The tempers and tantrums of spring


Just as we were ready to dust of our Jandals, you may be wondering why suddenly it feels as though we have been hit with a second winter! NIWA forecaster Chris Brandolino explains the mysteries and miseries of spring.

Spring Equinox

The spring or Vernal Equinox will occur on 23 September at 8:20 pm NZT. This is when the sun passes directly over the equator and is the astronomical beginning of spring (the meteorological start of spring occurred on the first day of September).

What does this mean?

This means the sun is, and will continue to become, more intense through the summer solstice as it climbs higher in the sky. It also means we will have longer days (more hours of day versus hours of night).

So why then aren’t temperatures warmer? Why is the weather seemingly more like winter than spring?
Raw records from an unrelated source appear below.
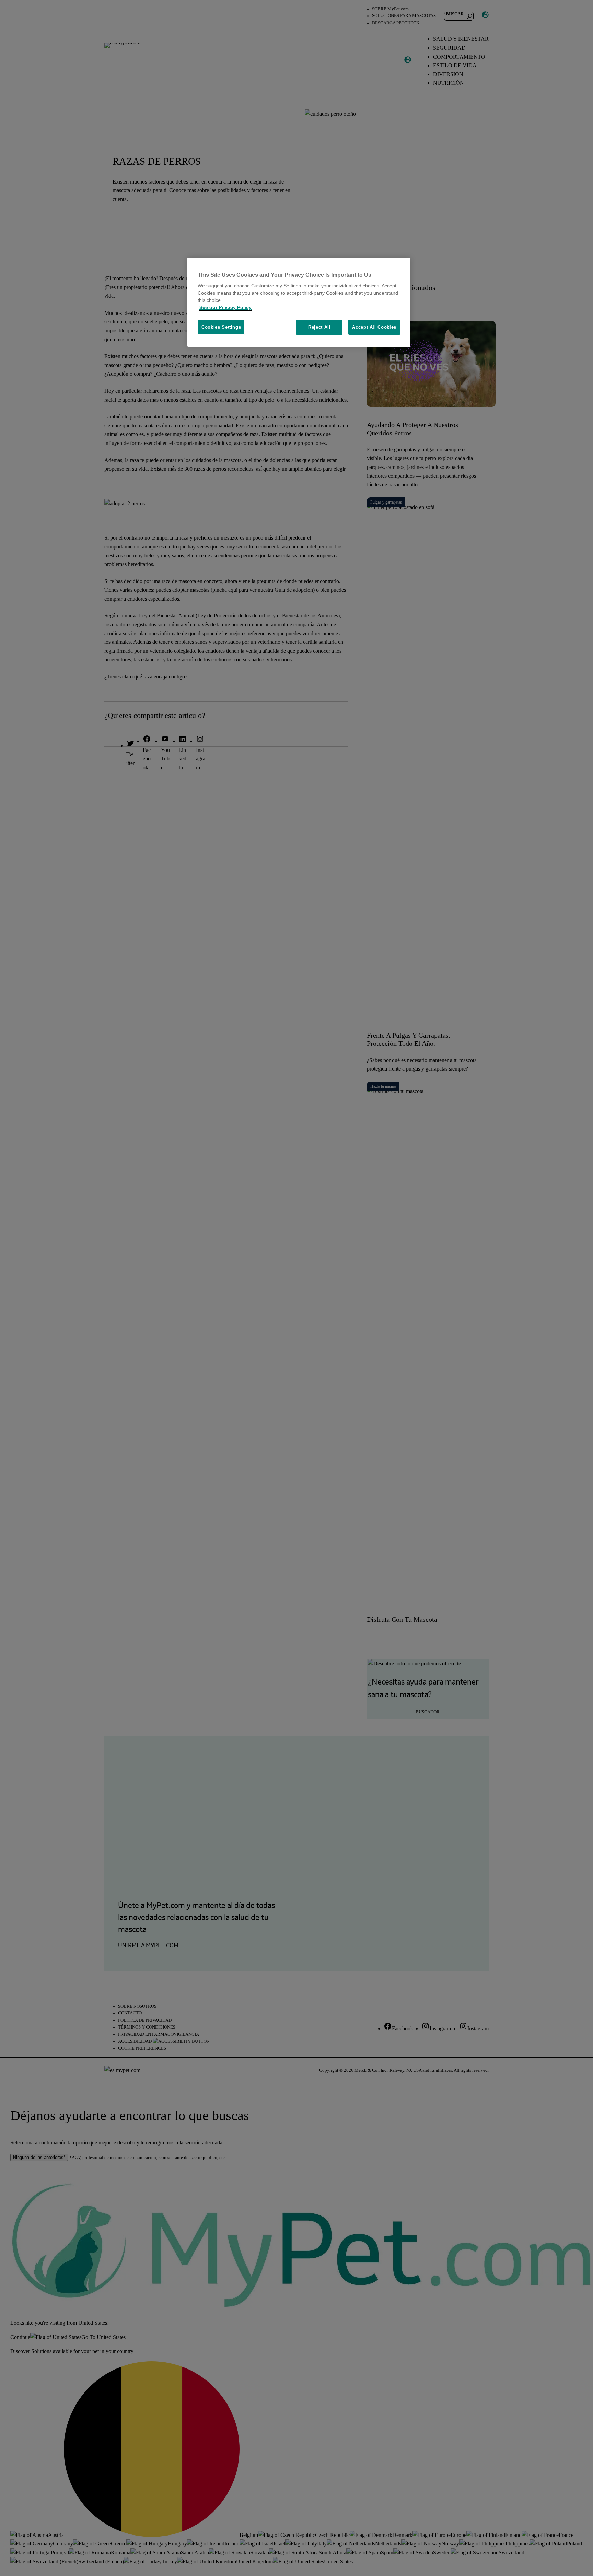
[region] (298, 302)
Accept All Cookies (374, 327)
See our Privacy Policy (225, 307)
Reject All (319, 327)
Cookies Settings (221, 327)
A couple of explanations. Spring is a transition season between the cold season and warm season. This doesn’t happen in a straight line. It’s not a revolution, rather it is an evolution. Spring is a very changeable season (it’s also very challenging as a meteorological forecaster!). It is a season that likes to have temper tantrums or fits – not too dissimilar to how a three year old may act at times.

Thus, cold outbreaks are not uncommon in spring, in particular in September and October as we are closer to winter than we are summer. However, as the season unfolds and we are closer to summer, cold outbreaks will become less numerous, a reflection of annual rise of average temperatures and moreover a result of the longer days and stronger sun.

The other reason, and this is more apropos to this spring, is El Niño. El Nino is one of New Zealand’s climate drivers. Typically it can bring more frequent and/or more intense southwesterly winds. In fact, cooler-than-usual temperatures have been indicated as a distinct possibility for much of New Zealand in NIWA’s most recent Seasonal Climate Outlook.

In summary, be patient for the warm weather. It will arrive. However, you may need to be especially patient this spring thanks to our friend El Niño.